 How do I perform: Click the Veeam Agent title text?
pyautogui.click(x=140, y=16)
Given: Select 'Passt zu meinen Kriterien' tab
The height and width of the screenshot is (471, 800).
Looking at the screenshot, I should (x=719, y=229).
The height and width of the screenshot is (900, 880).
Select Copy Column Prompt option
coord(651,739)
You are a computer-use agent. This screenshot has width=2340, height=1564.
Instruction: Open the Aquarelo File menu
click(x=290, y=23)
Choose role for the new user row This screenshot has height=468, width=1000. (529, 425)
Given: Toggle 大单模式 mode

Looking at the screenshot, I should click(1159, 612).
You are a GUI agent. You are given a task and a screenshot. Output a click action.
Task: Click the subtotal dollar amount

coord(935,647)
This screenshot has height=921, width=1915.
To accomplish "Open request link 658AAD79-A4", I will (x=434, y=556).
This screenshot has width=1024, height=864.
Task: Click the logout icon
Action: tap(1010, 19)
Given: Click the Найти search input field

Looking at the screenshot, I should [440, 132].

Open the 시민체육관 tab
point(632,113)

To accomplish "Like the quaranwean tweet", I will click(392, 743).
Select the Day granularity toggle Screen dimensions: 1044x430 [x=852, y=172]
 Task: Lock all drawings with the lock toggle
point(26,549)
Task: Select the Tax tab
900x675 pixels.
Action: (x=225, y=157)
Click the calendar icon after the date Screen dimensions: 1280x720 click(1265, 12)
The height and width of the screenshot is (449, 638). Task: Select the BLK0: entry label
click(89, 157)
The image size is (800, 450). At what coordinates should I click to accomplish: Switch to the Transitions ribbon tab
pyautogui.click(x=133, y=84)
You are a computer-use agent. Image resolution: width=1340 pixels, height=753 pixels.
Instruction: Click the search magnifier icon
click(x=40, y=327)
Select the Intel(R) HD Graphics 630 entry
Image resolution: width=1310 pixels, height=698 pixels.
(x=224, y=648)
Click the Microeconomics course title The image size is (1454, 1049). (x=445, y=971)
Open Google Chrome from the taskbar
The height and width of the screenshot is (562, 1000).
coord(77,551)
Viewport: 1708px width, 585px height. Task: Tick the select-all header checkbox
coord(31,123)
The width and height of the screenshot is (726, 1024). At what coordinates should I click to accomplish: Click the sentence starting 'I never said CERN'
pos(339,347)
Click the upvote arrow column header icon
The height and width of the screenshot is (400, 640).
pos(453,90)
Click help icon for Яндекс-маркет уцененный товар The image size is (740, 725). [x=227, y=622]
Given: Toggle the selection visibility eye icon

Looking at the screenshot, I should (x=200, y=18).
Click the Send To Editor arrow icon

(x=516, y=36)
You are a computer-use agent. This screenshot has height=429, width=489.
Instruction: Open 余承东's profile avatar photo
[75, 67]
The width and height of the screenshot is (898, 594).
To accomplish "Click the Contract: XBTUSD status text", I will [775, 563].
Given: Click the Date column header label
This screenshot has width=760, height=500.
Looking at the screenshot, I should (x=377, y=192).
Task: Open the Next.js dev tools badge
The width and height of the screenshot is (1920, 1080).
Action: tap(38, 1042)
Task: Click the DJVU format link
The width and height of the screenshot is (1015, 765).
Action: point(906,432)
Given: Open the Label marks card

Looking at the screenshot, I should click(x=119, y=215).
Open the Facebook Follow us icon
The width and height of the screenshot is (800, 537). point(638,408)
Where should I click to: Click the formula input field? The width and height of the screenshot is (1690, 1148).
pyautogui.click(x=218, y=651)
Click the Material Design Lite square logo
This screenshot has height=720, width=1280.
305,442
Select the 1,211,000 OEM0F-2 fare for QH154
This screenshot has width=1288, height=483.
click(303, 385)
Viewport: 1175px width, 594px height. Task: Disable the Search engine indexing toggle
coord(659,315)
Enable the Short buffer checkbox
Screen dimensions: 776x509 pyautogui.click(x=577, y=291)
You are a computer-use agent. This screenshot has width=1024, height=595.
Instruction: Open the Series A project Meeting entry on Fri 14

• _Exercise aim_
Could you write out the material above exactly as it appears?

• _Task result_
 How do I perform: Click the Veeam Agent title text?
pyautogui.click(x=140, y=16)
Given: Select 'Passt zu meinen Kriterien' tab
The height and width of the screenshot is (471, 800).
Looking at the screenshot, I should (x=719, y=229).
The height and width of the screenshot is (900, 880).
Select Copy Column Prompt option
coord(651,739)
You are a computer-use agent. This screenshot has width=2340, height=1564.
Instruction: Open the Aquarelo File menu
click(x=290, y=23)
Choose role for the new user row This screenshot has height=468, width=1000. (529, 425)
Given: Toggle 大单模式 mode

Looking at the screenshot, I should click(1159, 612).
You are a GUI agent. You are given a task and a screenshot. Output a click action.
Task: Click the subtotal dollar amount

coord(935,647)
This screenshot has height=921, width=1915.
To accomplish "Open request link 658AAD79-A4", I will (x=434, y=556).
This screenshot has width=1024, height=864.
Task: Click the logout icon
Action: tap(1010, 19)
Given: Click the Найти search input field

Looking at the screenshot, I should [440, 132].

Open the 시민체육관 tab
point(632,113)

To accomplish "Like the quaranwean tweet", I will click(392, 743).
Select the Day granularity toggle Screen dimensions: 1044x430 [x=852, y=172]
 Task: Lock all drawings with the lock toggle
point(26,549)
Task: Select the Tax tab
900x675 pixels.
Action: (x=225, y=157)
Click the calendar icon after the date Screen dimensions: 1280x720 click(1265, 12)
The height and width of the screenshot is (449, 638). Task: Select the BLK0: entry label
click(89, 157)
The image size is (800, 450). At what coordinates should I click to accomplish: Switch to the Transitions ribbon tab
pyautogui.click(x=133, y=84)
You are a computer-use agent. Image resolution: width=1340 pixels, height=753 pixels.
Instruction: Click the search magnifier icon
click(x=40, y=327)
Select the Intel(R) HD Graphics 630 entry
Image resolution: width=1310 pixels, height=698 pixels.
(x=224, y=648)
Click the Microeconomics course title The image size is (1454, 1049). (x=445, y=971)
Open Google Chrome from the taskbar
The height and width of the screenshot is (562, 1000).
coord(77,551)
Viewport: 1708px width, 585px height. Task: Tick the select-all header checkbox
coord(31,123)
The width and height of the screenshot is (726, 1024). At what coordinates should I click to accomplish: Click the sentence starting 'I never said CERN'
pos(339,347)
Click the upvote arrow column header icon
The height and width of the screenshot is (400, 640).
pos(453,90)
Click help icon for Яндекс-маркет уцененный товар The image size is (740, 725). [x=227, y=622]
Given: Toggle the selection visibility eye icon

Looking at the screenshot, I should (x=200, y=18).
Click the Send To Editor arrow icon

(x=516, y=36)
You are a computer-use agent. This screenshot has height=429, width=489.
Instruction: Open 余承东's profile avatar photo
[75, 67]
The width and height of the screenshot is (898, 594).
To accomplish "Click the Contract: XBTUSD status text", I will [775, 563].
Given: Click the Date column header label
This screenshot has width=760, height=500.
Looking at the screenshot, I should (x=377, y=192).
Task: Open the Next.js dev tools badge
The width and height of the screenshot is (1920, 1080).
Action: tap(38, 1042)
Task: Click the DJVU format link
The width and height of the screenshot is (1015, 765).
Action: point(906,432)
Given: Open the Label marks card

Looking at the screenshot, I should click(x=119, y=215).
Open the Facebook Follow us icon
The width and height of the screenshot is (800, 537). point(638,408)
Where should I click to: Click the formula input field? The width and height of the screenshot is (1690, 1148).
pyautogui.click(x=218, y=651)
Click the Material Design Lite square logo
This screenshot has height=720, width=1280.
305,442
Select the 1,211,000 OEM0F-2 fare for QH154
This screenshot has width=1288, height=483.
click(303, 385)
Viewport: 1175px width, 594px height. Task: Disable the Search engine indexing toggle
coord(659,315)
Enable the Short buffer checkbox
Screen dimensions: 776x509 pyautogui.click(x=577, y=291)
You are a computer-use agent. This screenshot has width=1024, height=595.
Instruction: Open the Series A project Meeting entry on Fri 14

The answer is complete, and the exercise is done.